▶ _Stored data_

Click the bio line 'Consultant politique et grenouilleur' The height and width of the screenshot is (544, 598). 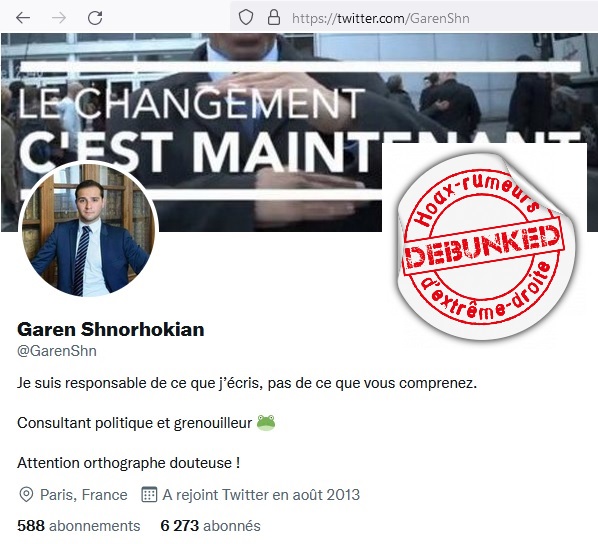pyautogui.click(x=135, y=423)
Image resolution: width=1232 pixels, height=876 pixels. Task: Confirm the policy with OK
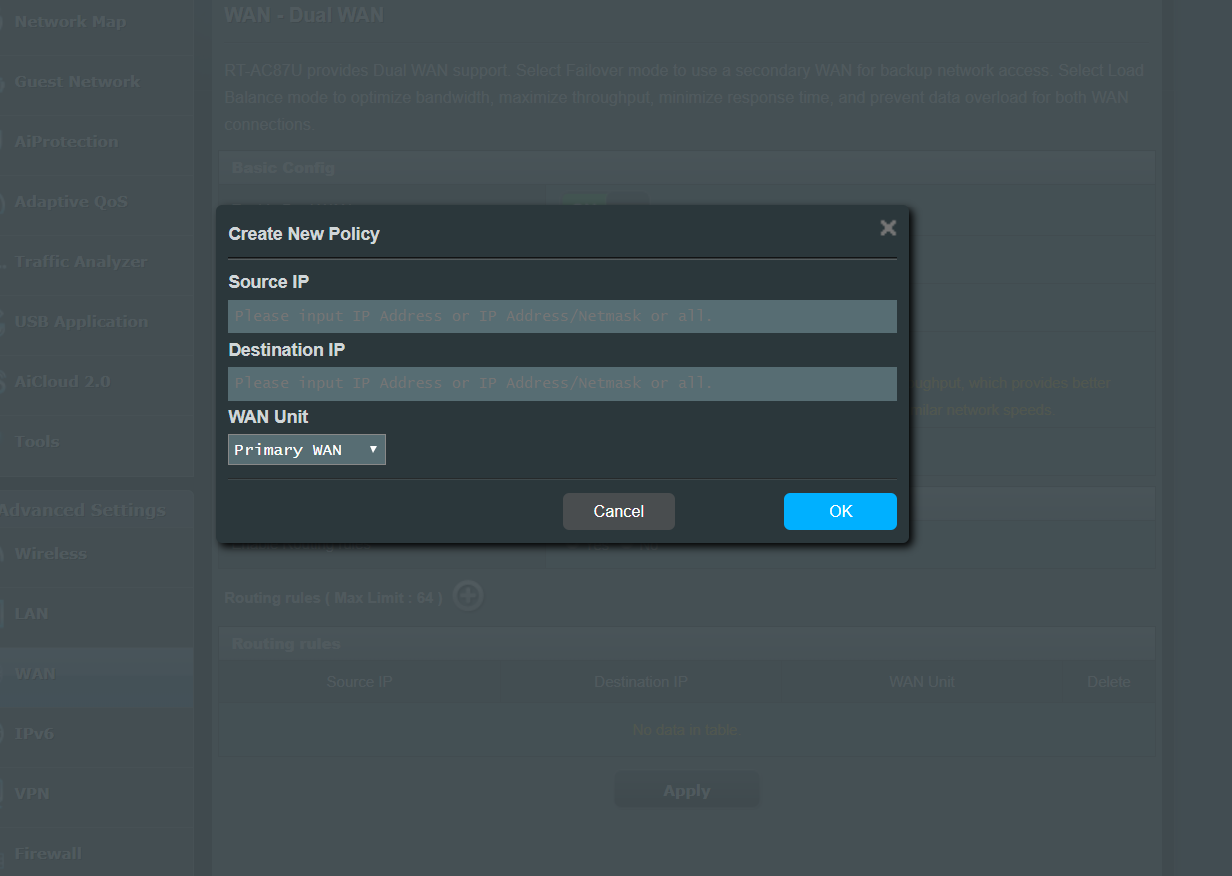point(840,511)
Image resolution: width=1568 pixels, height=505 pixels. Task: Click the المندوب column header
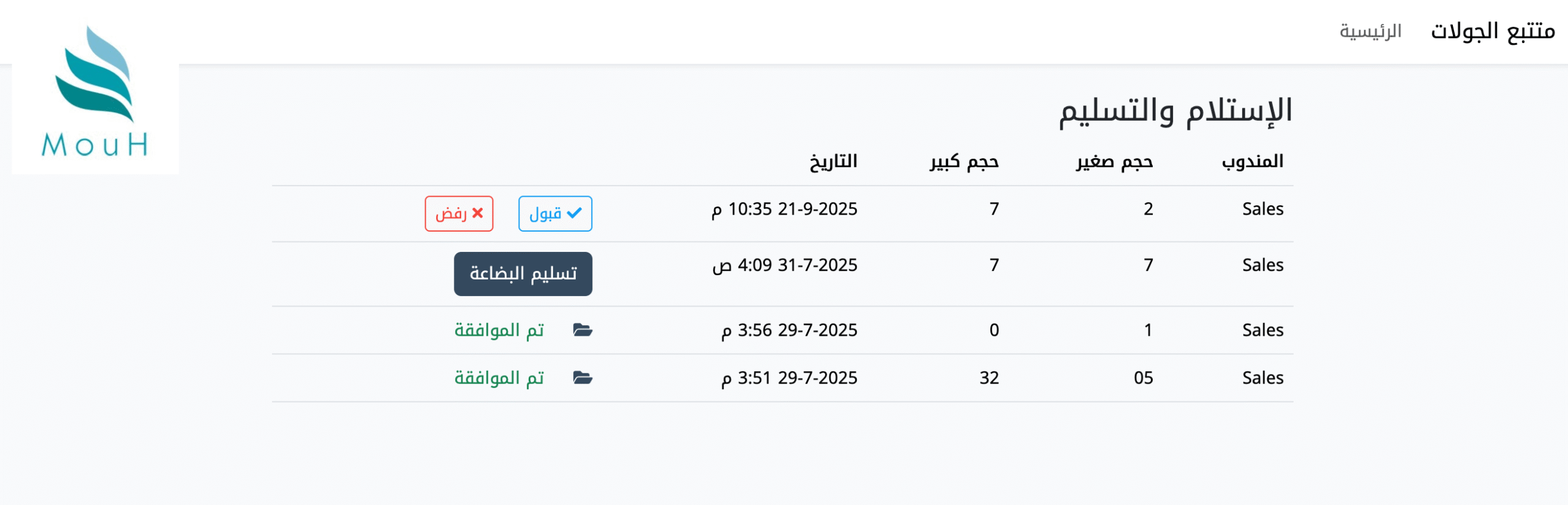point(1253,161)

▶ _What you need to do_
Reproduce, word for word, the lines from the one containing "Image resolution: width=1232" through the final line above. Leave every picture out.

▶ _Answer section_
Image resolution: width=1232 pixels, height=876 pixels. Task: Confirm the policy with OK
point(840,511)
Image resolution: width=1568 pixels, height=505 pixels. Task: Click the المندوب column header
point(1253,161)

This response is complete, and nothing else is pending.